§ Work to complete
Go to the line below containing "Task: Click the 包含内容 table column header" and print exactly from there through the line containing "is (1456, 835).", both included. Print nothing else.

§ Stored data entries

Segment Open

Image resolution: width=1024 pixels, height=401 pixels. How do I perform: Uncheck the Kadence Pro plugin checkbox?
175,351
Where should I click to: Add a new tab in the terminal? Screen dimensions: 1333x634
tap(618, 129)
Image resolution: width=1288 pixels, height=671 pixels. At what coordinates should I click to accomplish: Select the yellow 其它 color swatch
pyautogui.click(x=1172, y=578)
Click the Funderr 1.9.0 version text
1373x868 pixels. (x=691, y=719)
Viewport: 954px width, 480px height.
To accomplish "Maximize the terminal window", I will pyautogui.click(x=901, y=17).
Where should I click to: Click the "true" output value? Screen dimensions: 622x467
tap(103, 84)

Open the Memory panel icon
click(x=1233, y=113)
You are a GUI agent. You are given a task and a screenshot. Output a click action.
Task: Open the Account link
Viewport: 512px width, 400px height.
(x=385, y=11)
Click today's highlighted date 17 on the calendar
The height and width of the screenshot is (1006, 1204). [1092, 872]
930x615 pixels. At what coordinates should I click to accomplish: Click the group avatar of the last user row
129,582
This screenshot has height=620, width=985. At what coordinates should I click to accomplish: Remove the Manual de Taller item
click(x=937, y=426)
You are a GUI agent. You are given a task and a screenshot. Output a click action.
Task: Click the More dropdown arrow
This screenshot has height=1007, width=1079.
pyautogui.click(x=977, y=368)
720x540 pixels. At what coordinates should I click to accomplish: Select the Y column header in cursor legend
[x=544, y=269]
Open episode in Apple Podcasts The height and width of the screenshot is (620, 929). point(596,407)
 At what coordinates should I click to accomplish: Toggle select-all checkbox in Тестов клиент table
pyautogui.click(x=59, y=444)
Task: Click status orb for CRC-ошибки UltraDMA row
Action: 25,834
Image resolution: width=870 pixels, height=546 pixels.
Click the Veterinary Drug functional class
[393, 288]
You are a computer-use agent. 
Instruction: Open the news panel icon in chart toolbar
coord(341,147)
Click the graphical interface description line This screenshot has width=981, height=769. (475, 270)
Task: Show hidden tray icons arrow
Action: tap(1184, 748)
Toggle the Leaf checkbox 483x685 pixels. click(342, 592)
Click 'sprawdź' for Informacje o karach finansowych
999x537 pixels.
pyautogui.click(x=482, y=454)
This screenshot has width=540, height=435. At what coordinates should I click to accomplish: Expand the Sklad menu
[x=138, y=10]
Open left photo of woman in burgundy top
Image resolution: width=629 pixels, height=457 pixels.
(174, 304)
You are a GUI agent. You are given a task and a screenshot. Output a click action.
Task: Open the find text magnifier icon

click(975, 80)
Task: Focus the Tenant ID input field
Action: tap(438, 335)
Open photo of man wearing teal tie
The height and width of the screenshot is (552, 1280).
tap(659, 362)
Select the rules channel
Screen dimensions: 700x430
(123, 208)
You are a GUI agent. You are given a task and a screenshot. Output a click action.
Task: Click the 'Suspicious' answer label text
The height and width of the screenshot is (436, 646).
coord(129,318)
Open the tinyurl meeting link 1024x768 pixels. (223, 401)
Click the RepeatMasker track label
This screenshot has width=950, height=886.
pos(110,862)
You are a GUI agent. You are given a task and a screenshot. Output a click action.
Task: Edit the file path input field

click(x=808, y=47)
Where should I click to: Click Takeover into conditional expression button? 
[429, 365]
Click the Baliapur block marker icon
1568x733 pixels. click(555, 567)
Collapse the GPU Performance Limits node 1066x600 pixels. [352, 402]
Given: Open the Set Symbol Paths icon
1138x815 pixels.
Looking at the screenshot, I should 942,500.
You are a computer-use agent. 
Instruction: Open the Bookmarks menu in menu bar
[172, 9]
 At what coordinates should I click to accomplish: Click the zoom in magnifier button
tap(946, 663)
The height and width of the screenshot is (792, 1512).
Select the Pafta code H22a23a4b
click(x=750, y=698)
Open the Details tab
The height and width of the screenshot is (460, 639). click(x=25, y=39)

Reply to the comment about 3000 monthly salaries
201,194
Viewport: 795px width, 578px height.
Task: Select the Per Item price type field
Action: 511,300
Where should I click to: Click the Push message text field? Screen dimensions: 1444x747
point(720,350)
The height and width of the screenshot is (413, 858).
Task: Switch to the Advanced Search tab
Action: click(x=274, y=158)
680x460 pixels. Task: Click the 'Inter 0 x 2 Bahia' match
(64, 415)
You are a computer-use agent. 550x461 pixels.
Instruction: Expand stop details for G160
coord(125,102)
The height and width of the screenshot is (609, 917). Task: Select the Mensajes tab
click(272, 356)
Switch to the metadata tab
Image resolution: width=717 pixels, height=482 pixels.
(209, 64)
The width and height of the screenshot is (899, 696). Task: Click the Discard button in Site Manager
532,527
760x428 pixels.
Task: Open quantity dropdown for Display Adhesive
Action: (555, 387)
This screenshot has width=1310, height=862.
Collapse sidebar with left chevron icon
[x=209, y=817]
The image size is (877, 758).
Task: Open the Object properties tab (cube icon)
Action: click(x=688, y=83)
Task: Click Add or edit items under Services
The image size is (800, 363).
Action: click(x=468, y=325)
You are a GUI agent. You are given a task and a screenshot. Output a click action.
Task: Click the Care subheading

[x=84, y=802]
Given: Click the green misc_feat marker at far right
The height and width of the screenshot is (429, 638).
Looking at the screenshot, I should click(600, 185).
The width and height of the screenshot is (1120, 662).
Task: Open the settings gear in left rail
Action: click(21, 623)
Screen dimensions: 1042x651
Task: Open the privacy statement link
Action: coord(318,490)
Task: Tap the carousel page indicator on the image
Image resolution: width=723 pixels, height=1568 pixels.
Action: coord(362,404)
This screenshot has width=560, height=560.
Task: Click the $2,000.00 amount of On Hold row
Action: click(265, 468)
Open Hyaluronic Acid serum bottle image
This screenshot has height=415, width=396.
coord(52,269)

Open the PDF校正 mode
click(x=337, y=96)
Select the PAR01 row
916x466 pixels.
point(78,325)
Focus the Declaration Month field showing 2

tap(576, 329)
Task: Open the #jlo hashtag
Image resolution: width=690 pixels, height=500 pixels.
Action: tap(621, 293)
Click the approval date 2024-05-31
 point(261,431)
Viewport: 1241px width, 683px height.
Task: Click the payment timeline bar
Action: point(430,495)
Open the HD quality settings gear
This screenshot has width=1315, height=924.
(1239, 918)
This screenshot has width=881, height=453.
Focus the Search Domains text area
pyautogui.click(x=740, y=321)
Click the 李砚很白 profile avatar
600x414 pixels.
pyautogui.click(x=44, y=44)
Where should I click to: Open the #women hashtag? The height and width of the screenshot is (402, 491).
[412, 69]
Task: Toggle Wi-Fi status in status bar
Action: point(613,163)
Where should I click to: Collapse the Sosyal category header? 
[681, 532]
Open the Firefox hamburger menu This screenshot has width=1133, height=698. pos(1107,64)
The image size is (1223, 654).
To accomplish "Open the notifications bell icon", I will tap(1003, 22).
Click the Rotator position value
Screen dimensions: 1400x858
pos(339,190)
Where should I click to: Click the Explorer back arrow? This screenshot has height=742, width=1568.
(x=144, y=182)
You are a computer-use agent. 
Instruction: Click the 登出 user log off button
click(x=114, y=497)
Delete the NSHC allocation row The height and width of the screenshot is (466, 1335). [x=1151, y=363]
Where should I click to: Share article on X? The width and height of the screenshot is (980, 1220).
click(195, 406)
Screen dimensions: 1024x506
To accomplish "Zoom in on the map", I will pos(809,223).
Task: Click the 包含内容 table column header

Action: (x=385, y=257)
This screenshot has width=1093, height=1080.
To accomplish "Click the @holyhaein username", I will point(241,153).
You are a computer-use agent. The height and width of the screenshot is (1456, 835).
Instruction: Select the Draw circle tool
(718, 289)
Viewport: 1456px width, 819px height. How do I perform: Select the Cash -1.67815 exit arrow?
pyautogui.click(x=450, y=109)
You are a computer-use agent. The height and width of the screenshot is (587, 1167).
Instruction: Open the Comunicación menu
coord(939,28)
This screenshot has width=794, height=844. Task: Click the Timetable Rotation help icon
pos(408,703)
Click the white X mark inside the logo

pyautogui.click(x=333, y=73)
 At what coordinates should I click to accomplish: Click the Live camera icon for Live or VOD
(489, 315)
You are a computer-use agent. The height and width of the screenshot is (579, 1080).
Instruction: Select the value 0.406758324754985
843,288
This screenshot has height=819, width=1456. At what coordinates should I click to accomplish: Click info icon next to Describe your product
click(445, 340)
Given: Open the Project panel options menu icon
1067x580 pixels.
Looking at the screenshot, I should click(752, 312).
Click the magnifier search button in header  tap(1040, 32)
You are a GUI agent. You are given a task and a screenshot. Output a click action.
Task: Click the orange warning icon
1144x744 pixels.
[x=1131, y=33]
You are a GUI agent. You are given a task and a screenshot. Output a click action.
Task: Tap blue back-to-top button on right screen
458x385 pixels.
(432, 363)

Segment Closed

§ Written solution
Task: Click the 包含内容 table column header

Action: (x=385, y=257)
This screenshot has width=1093, height=1080.
To accomplish "Click the @holyhaein username", I will point(241,153).
You are a computer-use agent. The height and width of the screenshot is (1456, 835).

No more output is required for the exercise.